The confluence of forces still does not bode well for EM FX (in aggregate), with growth proving mixed, China’s economy staying lacklustre, and US yields remaining elevated. Domestic concerns have also come under scrutiny and particularly for some LatAm FX with fiscal concerns mattering more. Looking ahead, the second half of 2024 may witness a pivot in market focus away from persistent focus around the Fed cycle towards US elections and their impact on EM, especially surrounding the probability of a Republican presidential and/or Congressional victory. The latter is likely to impact EM currencies via four fundamental transmission channels – tariff policy, geopolitics, currency policy and domestic fiscal policy.

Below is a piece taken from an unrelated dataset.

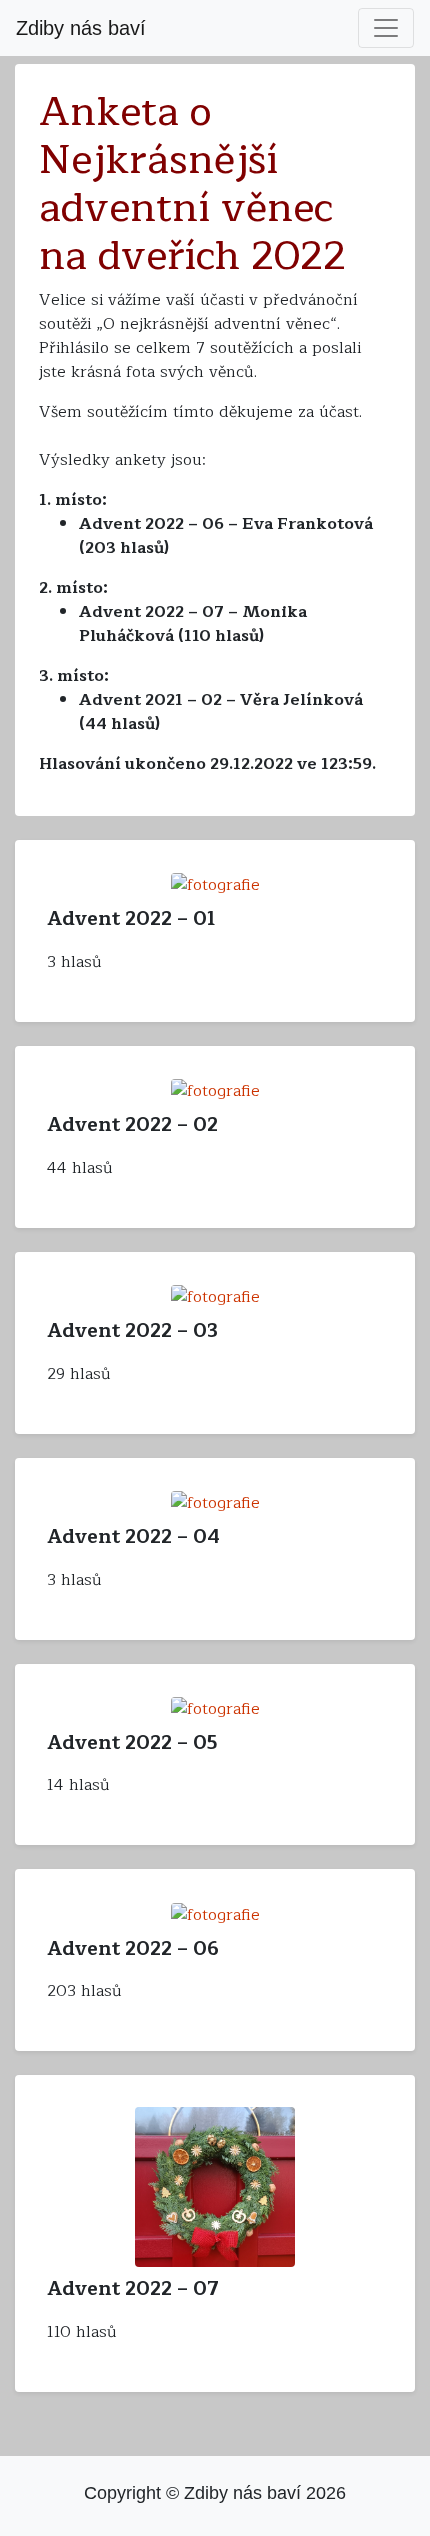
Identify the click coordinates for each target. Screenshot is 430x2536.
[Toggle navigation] (386, 28)
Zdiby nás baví (81, 28)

We recommend leaning long currencies with high carry and/or attractive valuations – MXN, PEN in LatAm, TRY, PLN in EM EMEA and SGD in EM Asia.

Week in review

Inflation in Poland for June rose slightly to 2.6% y/y. The Central Bank of Turkey (CBRT) kept the one week repo rate unchanged at 50.00%, in line with our (and consensus) expectations. The Czech National Bank’s (CNB) cut its key rate by 50bps to 4.75%, representing a dovish surprise to our (and consensus) expectations of 25bps to 5.00%. Finally, Egypt’s overall banking system net foreign assets (NFA) position turned positive (USD14.3bn) for the first time since 2022.

Week ahead

This week, there will be MPC meetings in Poland (MUFG and consensus: on hold at 5.75%) and Romania (MUFG and consensus: -25bps to 6.75%), as well as inflation data for June in Turkey (MUFG: 73.1% y/y; consensus: 72.6% y/y). Elsewhere, key US economic data releases this week will be the ISM manufacturing index (1 July), the JOLTS job openings report (2 July) and the NFP report (5 July).

Forecasts at a glance

Growth across the EM universe is set to stabilise as domestic fundamentals offset external drags, with some rotation from the largest to smaller EMs. Inflation and interest rates are both “over the hump” – disinflation is progressing, and the decline in rates will continue and broaden in 2024 (see here).

Core indicators

The latest weekly IIF flow data signalled that EM securities witnessed USD-3.2bn of outflows in the week ending 28 June – second consecutive week of outflows from the EM complex.